Ullén herself was busy in recent years working with double bass player Nina de Heney, first as a duo and then as the Nuiversum trio with vocalist Mariam Wallentin and as a member of sax player Anna Högberg's sextet Attack. Her quartet feature highly prolific trombone player Mats Äleklint (Mats Gustafsson’s Fire! Orchestra, Paal Nilssen-Love Large Unit, Martin Küchen’s Angles 9, among many other outfits), who adds electronics to his palette of sounds, double bass player Nils Ölmedal and drummer Andreas Axelsson, all whom have played in the quartet since its inception.
Borderlands is an accurate description of the spirit of this album. The musical language is rooted in the European form of free jazz but this quartet takes the notion of freedom seriously, ignoring genres and rules, relying on an emphatic trust and deep listening. This quartet is a kind of a “new bird” as Ullén writes in a short liner notes. “It comes in many colors. It speaks in many languages. It isn’t pretty, but it’s always pretty wild”. She finds the quartet aesthetics close to the experimental, suggestive poetic language of Gertrude Stein, making it all “a magnificent asparagus and also a fountain” (quoting from Stein’s seminal Tender Buttons book).
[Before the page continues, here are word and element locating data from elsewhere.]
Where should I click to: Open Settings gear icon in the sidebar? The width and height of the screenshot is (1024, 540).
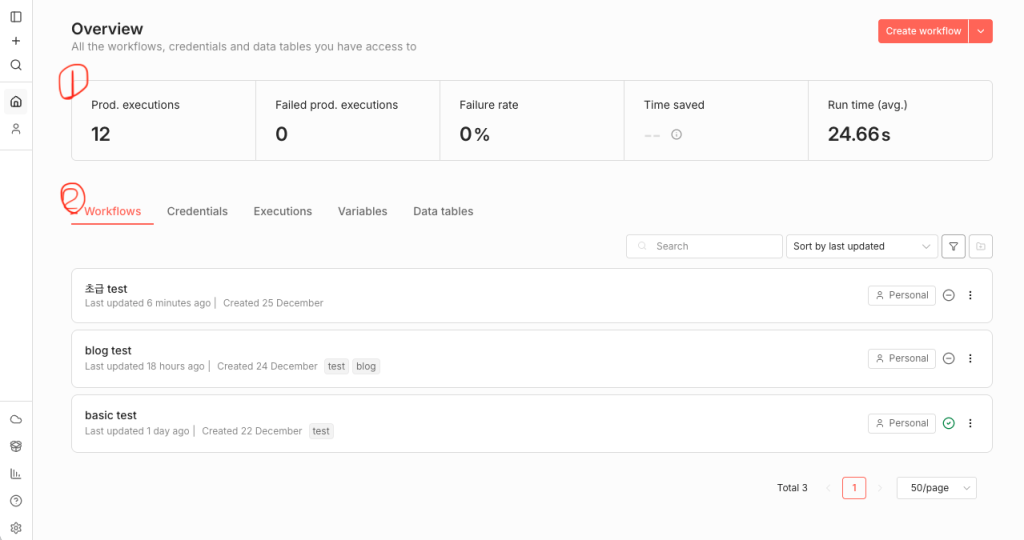[x=16, y=528]
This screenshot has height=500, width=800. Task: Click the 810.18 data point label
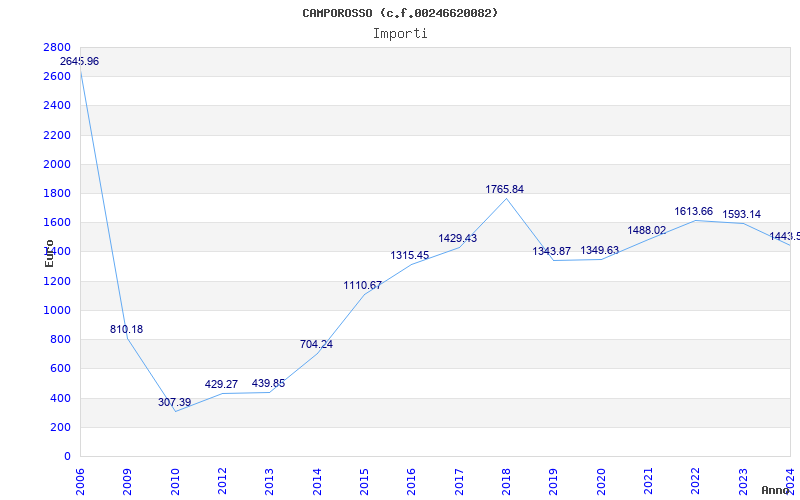coord(127,329)
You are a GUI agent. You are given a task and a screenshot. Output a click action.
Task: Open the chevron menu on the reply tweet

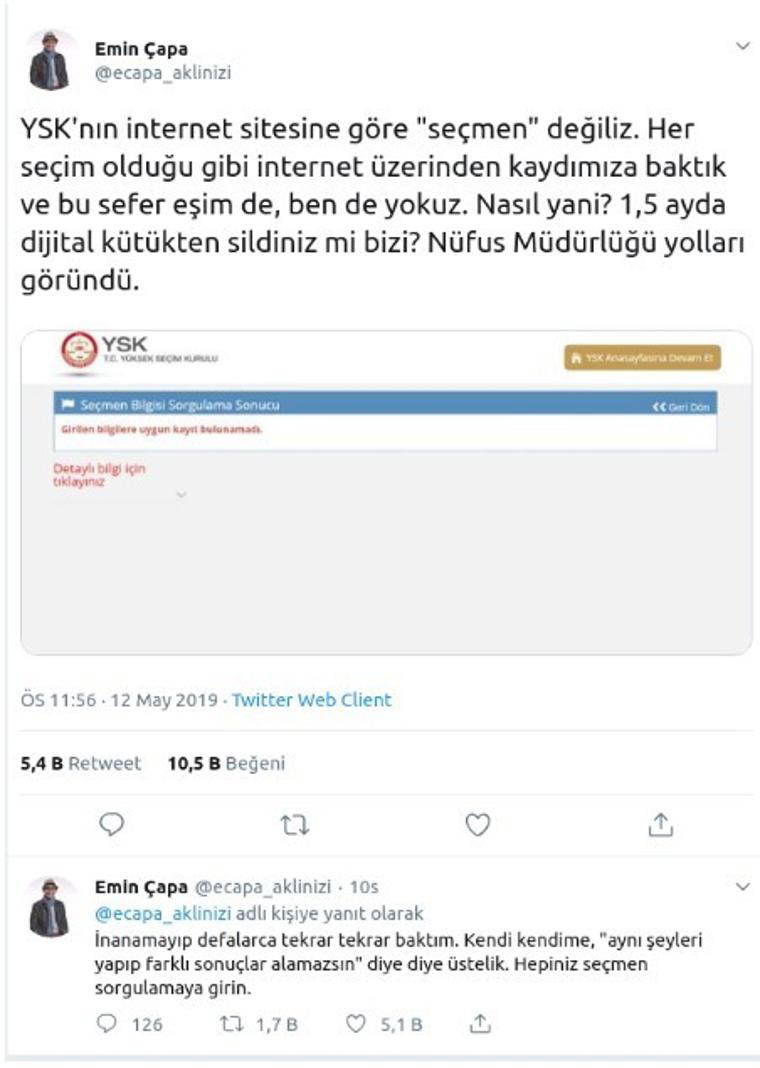[742, 886]
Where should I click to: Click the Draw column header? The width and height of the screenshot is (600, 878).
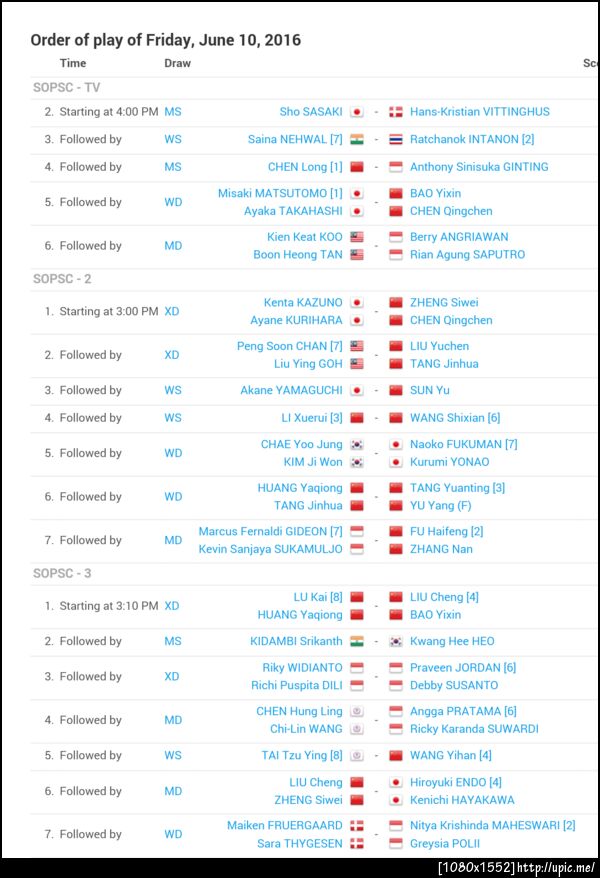177,63
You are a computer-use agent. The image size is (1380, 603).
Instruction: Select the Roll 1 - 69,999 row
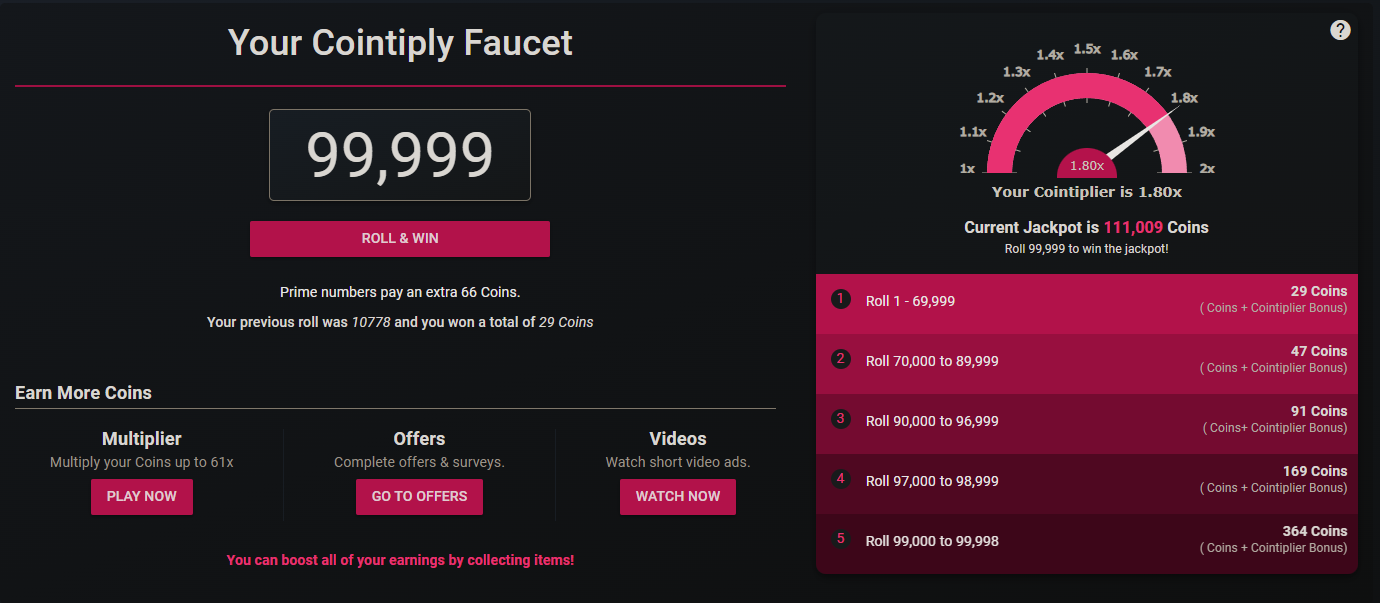click(1087, 303)
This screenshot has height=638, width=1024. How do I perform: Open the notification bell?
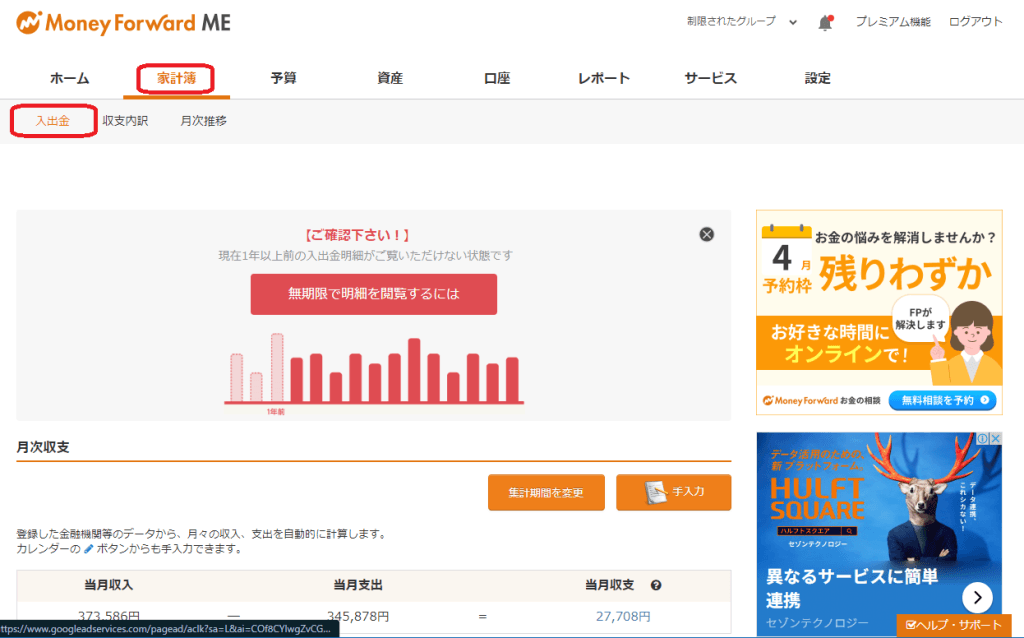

Ullén is in charge of “concepts and ideas”, but these fragmented motives were developed in collaboration with the quartet. The opening piece, “Sisters, Brothers, Here’s Another” marks the colorful course, blending Monkish angular piano attacks with psychedelic interplay that suddenly is transformed into a tender hymn led by Äleklint. The dramatic, eerie atmosphere of “Waiting Room” with its distant electronics storms sound as an outtake from Pink Floyd recording sessions of Dark side of the Moon and “A New Leaf” sounds as a free improvised piece that is informed by the minimalist, electronic spirit of krautrock Can. The inventive, game-like interplay and the nuanced humor of this quartet is highlighted on “Now What” and “Won’t Be Late again”. The beautiful melodic abstraction is stressed in the way that Ölmedal and Äleklint weave their solos on “Midnight Conversation” or when all the quartet plays on the following, quiet “Room Full of Tunes”.
This quartet is indeed a rare bird, tasty as a fresh asparagus, and flowing with surprising ideas like a fountain of clear water.